== Segment start ==

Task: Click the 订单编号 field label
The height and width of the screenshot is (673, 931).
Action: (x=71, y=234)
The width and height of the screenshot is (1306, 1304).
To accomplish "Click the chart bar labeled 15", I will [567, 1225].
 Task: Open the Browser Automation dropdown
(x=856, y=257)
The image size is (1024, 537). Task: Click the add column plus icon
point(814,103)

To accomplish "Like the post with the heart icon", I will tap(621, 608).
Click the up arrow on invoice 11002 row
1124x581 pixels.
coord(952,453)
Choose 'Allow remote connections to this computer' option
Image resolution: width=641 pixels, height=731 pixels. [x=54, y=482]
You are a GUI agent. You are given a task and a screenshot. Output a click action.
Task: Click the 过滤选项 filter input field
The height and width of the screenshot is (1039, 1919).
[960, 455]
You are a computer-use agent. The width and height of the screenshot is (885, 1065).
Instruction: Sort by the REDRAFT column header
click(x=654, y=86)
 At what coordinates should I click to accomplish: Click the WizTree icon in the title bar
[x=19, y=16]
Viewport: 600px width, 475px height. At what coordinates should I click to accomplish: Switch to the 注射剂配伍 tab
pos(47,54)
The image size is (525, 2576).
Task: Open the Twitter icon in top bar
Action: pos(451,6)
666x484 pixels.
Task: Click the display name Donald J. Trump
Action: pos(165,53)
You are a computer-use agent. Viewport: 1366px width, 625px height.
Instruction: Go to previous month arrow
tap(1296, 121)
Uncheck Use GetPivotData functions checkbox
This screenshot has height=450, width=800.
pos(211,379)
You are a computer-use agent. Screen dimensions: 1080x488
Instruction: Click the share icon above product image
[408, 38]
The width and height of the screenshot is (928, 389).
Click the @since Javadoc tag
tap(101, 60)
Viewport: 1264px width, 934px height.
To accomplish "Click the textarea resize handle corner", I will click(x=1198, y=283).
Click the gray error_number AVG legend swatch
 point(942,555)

== Segment end ==

- _Exercise_
Every entry is to be restated word for word, with nothing dropped.

- _Answer section_
Task: Click the 订单编号 field label
The height and width of the screenshot is (673, 931).
Action: (x=71, y=234)
The width and height of the screenshot is (1306, 1304).
To accomplish "Click the chart bar labeled 15", I will [567, 1225].
 Task: Open the Browser Automation dropdown
(x=856, y=257)
The image size is (1024, 537). Task: Click the add column plus icon
point(814,103)

To accomplish "Like the post with the heart icon", I will tap(621, 608).
Click the up arrow on invoice 11002 row
1124x581 pixels.
coord(952,453)
Choose 'Allow remote connections to this computer' option
Image resolution: width=641 pixels, height=731 pixels. [x=54, y=482]
You are a GUI agent. You are given a task and a screenshot. Output a click action.
Task: Click the 过滤选项 filter input field
The height and width of the screenshot is (1039, 1919).
[960, 455]
You are a computer-use agent. The width and height of the screenshot is (885, 1065).
Instruction: Sort by the REDRAFT column header
click(x=654, y=86)
 At what coordinates should I click to accomplish: Click the WizTree icon in the title bar
[x=19, y=16]
Viewport: 600px width, 475px height. At what coordinates should I click to accomplish: Switch to the 注射剂配伍 tab
pos(47,54)
The image size is (525, 2576).
Task: Open the Twitter icon in top bar
Action: pos(451,6)
666x484 pixels.
Task: Click the display name Donald J. Trump
Action: pos(165,53)
You are a computer-use agent. Viewport: 1366px width, 625px height.
Instruction: Go to previous month arrow
tap(1296, 121)
Uncheck Use GetPivotData functions checkbox
This screenshot has height=450, width=800.
pos(211,379)
You are a computer-use agent. Screen dimensions: 1080x488
Instruction: Click the share icon above product image
[408, 38]
The width and height of the screenshot is (928, 389).
Click the @since Javadoc tag
tap(101, 60)
Viewport: 1264px width, 934px height.
To accomplish "Click the textarea resize handle corner", I will click(x=1198, y=283).
Click the gray error_number AVG legend swatch
 point(942,555)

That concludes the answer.